Une fois que le design est établi, nous passons à l’étape des mesures. Cela prend du temps, en effet, il n'en nécessite pas moins de 11 pour un simple corset. Il en faudra davantage s’il s’agit d’un corset servant de base à une robe.
Après cela, il faut dessiner le premier patron d’essai, ou mock-up pour les anglophones.
Le traçage du patron découlant du design choisi et de la prise des mesures peux prendre jusqu’à 2 heures pour les modèles les plus complexes.
Il faut ensuite transcrire ce patron sur un papier de soie qui permettra de le reporter sur une toile d’essai.

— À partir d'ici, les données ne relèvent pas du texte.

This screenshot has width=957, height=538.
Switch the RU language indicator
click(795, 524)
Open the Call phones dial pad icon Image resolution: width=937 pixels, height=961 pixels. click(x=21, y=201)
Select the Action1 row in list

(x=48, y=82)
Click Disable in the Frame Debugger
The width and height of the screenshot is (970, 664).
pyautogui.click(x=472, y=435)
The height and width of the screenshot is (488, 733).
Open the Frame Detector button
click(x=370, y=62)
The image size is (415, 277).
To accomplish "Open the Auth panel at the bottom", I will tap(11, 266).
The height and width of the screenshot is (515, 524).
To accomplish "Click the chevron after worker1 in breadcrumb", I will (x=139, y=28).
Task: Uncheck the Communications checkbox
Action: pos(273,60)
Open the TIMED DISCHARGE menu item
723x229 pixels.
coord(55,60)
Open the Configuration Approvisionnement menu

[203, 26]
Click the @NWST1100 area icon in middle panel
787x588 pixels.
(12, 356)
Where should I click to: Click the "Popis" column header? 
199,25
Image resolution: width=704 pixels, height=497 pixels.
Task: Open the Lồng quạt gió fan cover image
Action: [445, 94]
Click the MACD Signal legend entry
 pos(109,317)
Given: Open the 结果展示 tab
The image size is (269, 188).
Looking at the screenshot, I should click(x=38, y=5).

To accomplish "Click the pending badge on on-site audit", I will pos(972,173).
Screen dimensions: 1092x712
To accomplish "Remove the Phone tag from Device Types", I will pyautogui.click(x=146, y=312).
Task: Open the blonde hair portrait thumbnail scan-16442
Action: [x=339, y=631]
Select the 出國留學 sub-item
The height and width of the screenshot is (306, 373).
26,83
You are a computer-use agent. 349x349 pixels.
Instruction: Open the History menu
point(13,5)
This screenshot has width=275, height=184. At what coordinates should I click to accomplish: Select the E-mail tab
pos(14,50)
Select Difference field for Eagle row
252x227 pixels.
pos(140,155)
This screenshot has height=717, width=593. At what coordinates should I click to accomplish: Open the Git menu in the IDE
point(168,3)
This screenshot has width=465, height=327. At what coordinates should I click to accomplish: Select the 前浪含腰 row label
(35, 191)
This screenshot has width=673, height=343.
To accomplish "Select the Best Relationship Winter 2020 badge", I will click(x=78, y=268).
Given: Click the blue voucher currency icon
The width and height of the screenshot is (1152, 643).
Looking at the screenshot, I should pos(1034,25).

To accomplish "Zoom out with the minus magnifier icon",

Hop, on épingle, on reporte les marges de couture, on coupe, on assemble les coutures le plus précisément possible. On repasse, on coud les couloirs à baleine, on coupe les baleines, on les polit ou on les protèges pour qu’elles glissent bien, on ajoute les buscs, les œillets et enfin on passe le ruban pour fermer notre premier corset… d’essayage.
Et oui, ce corset sera sûrement détruit et repris pour améliorer le patron. Il est essayé et les modifications sont inscrites dessus, on découpe, on épingle, on ajoute du tissu selon la forme que l’on souhaite obtenir.
Ce premier essai et ses modifications sont reportés sur le patron de départ. Tous les traits sont lissés au propre et on recommence.
Une nouvelle fois, on créé une toile, encore, on découpe, on épingle, on coud on repasse, quand on peut on réutilise les baleines précédentes, le busc et les œillets.
Deuxième essayage enfin, et à nouveau on marque, on épingle toutes les modifications à faire pour que le corset soit le plus parfait possible !
Le nombre d’essayage varie grandement selon la complexité du design et les formes du modèle. Et oui ! une poitrine généreuse selon comment elle se tient n’aura pas le même besoin de soutien d’une personne à l’autre.
Peut-être aussi que la personne supporte bien la contrainte, et qu’elle souhaite encore plus resserrer la ligne de taille. Cette modification induit encore plus de courbes, de nouvelles lignes et une reprise de toutes les pièces du patron.
En général il faut au minimum 3 essayages avant d’obtenir le patron final. Dans certaines maisons de haute couture, cela peut même aller jusqu’à 12 essais pour obtenir la pièce parfaite.
Bref, vous l’aurez compris, à ce stade nous n’avons toujours pas commencé la pièce finale et nous avons pourtant fabriqué déjà 3 corsets complets.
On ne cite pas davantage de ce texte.